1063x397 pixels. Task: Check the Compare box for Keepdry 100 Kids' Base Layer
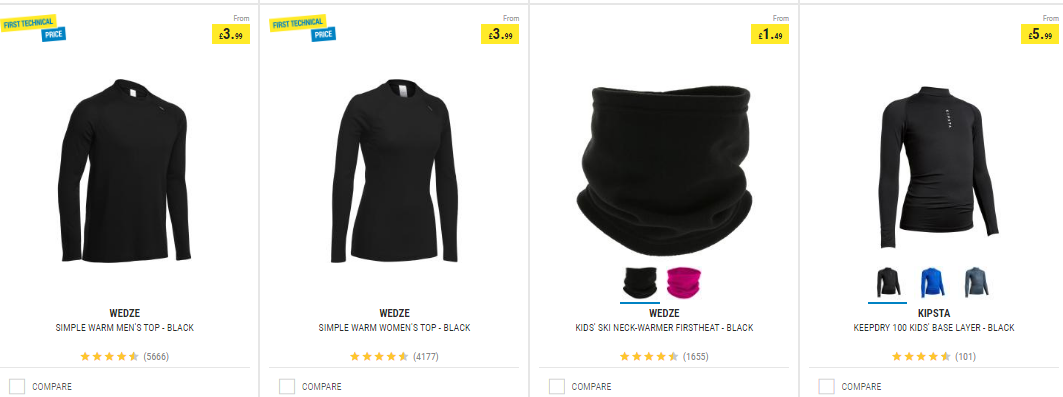[x=826, y=387]
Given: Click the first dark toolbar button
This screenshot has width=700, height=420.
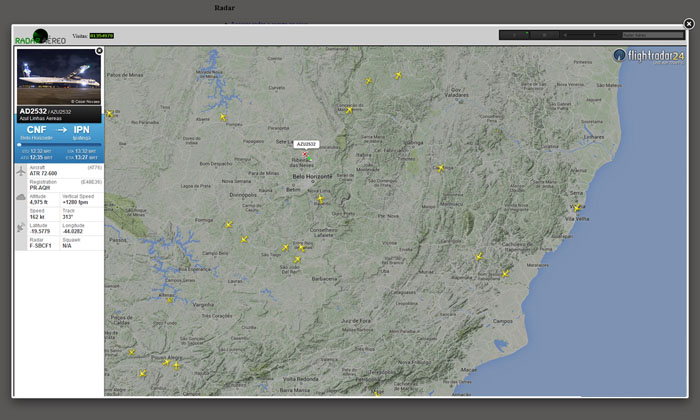Looking at the screenshot, I should coord(515,35).
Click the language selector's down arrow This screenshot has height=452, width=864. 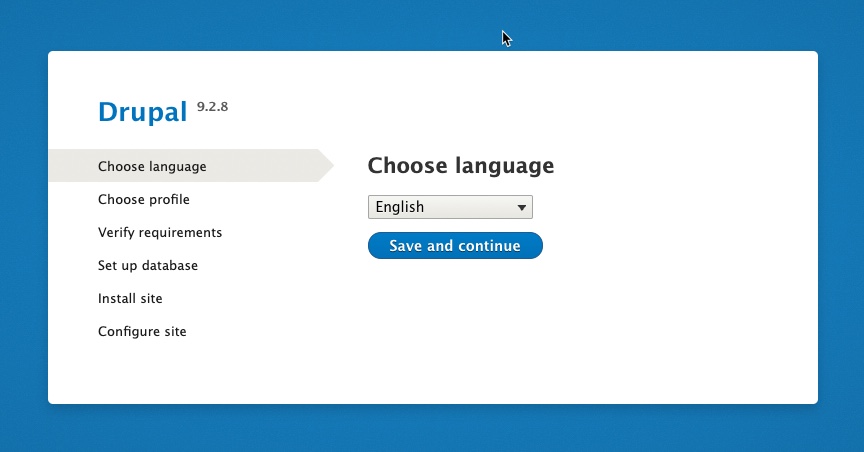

## Problem statement:
Copy the entries above faithfully and omit every image.

## Task output:
1063x397 pixels. Task: Check the Compare box for Keepdry 100 Kids' Base Layer
[x=826, y=387]
Given: Click the first dark toolbar button
This screenshot has width=700, height=420.
Looking at the screenshot, I should coord(515,35).
Click the language selector's down arrow This screenshot has height=452, width=864. 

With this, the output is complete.